**Activity:** Taking the listing below, restate word for word each line from the line with "Task: Cancel the copy with the X button" to the line with "Given: Open the Details tab", ends included, and stop there.

▬▬▬

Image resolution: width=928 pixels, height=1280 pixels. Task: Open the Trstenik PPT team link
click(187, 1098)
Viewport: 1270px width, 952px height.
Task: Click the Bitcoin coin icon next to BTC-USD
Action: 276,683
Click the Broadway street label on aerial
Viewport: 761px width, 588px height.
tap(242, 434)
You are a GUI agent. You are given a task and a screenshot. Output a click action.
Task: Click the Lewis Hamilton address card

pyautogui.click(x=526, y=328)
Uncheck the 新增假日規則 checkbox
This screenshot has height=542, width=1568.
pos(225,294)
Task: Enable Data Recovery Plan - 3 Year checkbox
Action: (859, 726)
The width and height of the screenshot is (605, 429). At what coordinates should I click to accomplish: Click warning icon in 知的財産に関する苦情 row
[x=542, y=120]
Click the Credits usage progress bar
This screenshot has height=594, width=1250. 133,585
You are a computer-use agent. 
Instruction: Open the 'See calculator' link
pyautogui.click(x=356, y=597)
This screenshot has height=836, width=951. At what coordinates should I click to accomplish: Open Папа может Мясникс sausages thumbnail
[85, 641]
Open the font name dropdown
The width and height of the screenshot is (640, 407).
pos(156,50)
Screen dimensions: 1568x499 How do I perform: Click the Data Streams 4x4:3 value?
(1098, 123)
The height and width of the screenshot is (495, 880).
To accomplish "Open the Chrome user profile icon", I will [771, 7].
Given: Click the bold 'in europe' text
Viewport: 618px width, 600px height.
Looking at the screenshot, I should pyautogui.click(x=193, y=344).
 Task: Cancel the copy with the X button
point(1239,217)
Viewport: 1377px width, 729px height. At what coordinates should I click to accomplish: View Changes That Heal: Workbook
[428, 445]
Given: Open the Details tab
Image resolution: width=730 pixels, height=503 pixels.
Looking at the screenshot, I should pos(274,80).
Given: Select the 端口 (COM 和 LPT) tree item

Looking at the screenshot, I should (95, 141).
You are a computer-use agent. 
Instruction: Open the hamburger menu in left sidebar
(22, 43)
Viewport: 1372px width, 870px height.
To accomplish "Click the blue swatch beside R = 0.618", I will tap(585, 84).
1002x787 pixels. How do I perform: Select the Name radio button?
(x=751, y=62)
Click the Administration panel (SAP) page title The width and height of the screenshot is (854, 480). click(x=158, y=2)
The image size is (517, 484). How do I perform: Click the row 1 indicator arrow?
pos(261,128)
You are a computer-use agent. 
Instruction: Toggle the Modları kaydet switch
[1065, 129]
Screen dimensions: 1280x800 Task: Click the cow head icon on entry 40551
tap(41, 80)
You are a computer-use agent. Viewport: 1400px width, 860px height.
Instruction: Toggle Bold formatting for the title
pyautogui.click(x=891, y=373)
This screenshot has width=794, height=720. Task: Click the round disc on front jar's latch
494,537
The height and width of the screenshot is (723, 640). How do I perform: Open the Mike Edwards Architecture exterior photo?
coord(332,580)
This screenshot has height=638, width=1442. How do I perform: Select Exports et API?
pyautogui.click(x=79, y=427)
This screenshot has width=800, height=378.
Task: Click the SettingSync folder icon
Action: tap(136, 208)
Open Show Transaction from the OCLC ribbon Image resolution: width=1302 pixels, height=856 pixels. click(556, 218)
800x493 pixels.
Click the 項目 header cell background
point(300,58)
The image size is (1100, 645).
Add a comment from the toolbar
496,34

▬▬▬

**Answer to this exercise:**
 Task: Cancel the copy with the X button
point(1239,217)
Viewport: 1377px width, 729px height. At what coordinates should I click to accomplish: View Changes That Heal: Workbook
[428, 445]
Given: Open the Details tab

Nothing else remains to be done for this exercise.